You can, however, use Open Raven in whichever regions you need it and the platform commonly used to create a complete picture of global cloud estate stretching across many regions and VPCs. Your sensitive and regulated data does not move out of those regionsー metadata alone is created and transmitted as necessary.


Fast and Friction-free

Q

How much time does it take to get up and running with Open Raven?

A

It takes under 5 minutes to connect Open Raven to your AWS accounts when doing a typical installation. Open Raven can connect to all your AWS accounts under your AWS Organizations, or individually connect it to specific AWS accounts. After you connect your AWS accounts, discovery and mapping happens automatically with the exact time required to view the map of your environment depending on its respective size and scale. 

Q

Do I have to update Open Raven with new releases? How does it work?

A

Open Raven automatically updates with no manual effort required. Notifications are sent when significant, new releases are available so that you’re informed of the latest features and capabilities. If additional control is required, we can modify how updates are delivered to better match organizational preferences.

Q

We have thousands of accounts and VPCs, how does Open Raven scale?

A

Open Raven is designed to scale to the needs of large, global enterprises. This starts with allowing for adding accounts using your AWS organization versus doing so on an account by account basis.  With respect to discovery and analysis, tuning is widely available across the platform allowing you to configure the amount of serverless functions used, the depth of data inventory and classification, the extent of policy analysis and so on.

As a SaaS service, we scale the underlying platform on your behalf, allowing you to focus solely on getting the most value out of the service itself.

Q

I have a shared account with a partner I do business with, can I have more than one instance of Open Raven in my account?

A

 You can share access to an Open Raven platform with a partner, and you can have more than one workspace in your account.

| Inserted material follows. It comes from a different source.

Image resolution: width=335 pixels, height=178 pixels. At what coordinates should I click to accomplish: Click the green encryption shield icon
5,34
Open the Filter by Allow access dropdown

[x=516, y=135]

Within a shared workspace, configure access for whomever you’d like, as user or administrator. Both you and the partner can view data within Open Raven, or alternatively, forward data to that partner via built-in integrations or streaming API.

Budget Friendly

Q

How much does it cost to use/license Open Raven?

A

Open Raven pricing is an annual subscription designed to be both straightforward and predictable. The price is determined by the number of data stores within an environment, for example, the identified number of AWS S3 buckets, RDS instances, MongoDB, etc. Included with the price of each data store is 10GB of data (i.e., for inventory, classification, etc.). Additional storage is purchased if more than the included amount is needed. Each subscription is intended to be fixed for a 12-month period to maximize budget predictability.